**Activity**.
Everything from the opening line of the records below up to and including the line containing "This screenshot has width=1197, height=548." should be retyped exactly, minus the pictures.

**Records supplied**.

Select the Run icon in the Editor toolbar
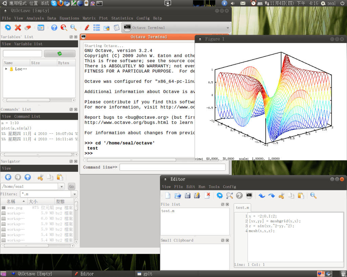Viewport: 347px width, 277px height. tap(239, 195)
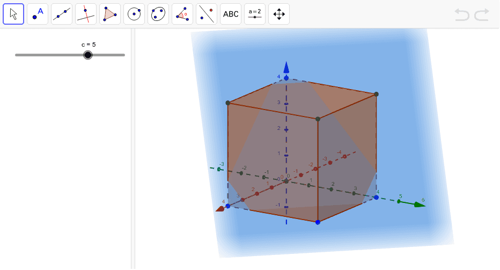The image size is (500, 270).
Task: Select the Point tool
Action: [x=38, y=14]
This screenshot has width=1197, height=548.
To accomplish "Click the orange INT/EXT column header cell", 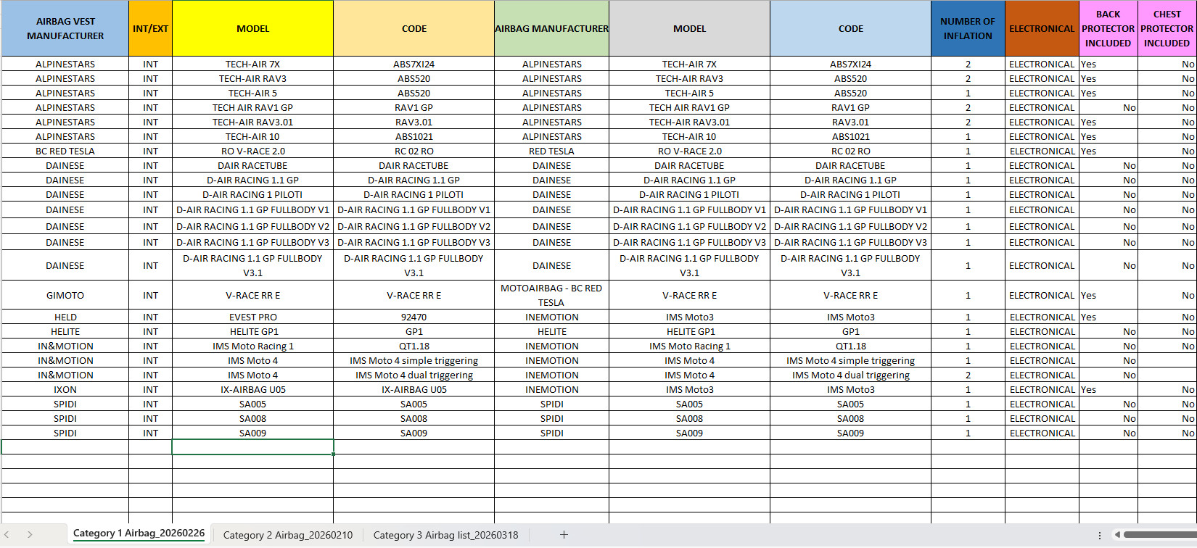I will coord(150,29).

**Exercise response**.
Select the Run icon in the Editor toolbar
Viewport: 347px width, 277px height. tap(239, 195)
The image size is (500, 270).
Task: Select the Point tool
Action: [x=38, y=14]
This screenshot has width=1197, height=548.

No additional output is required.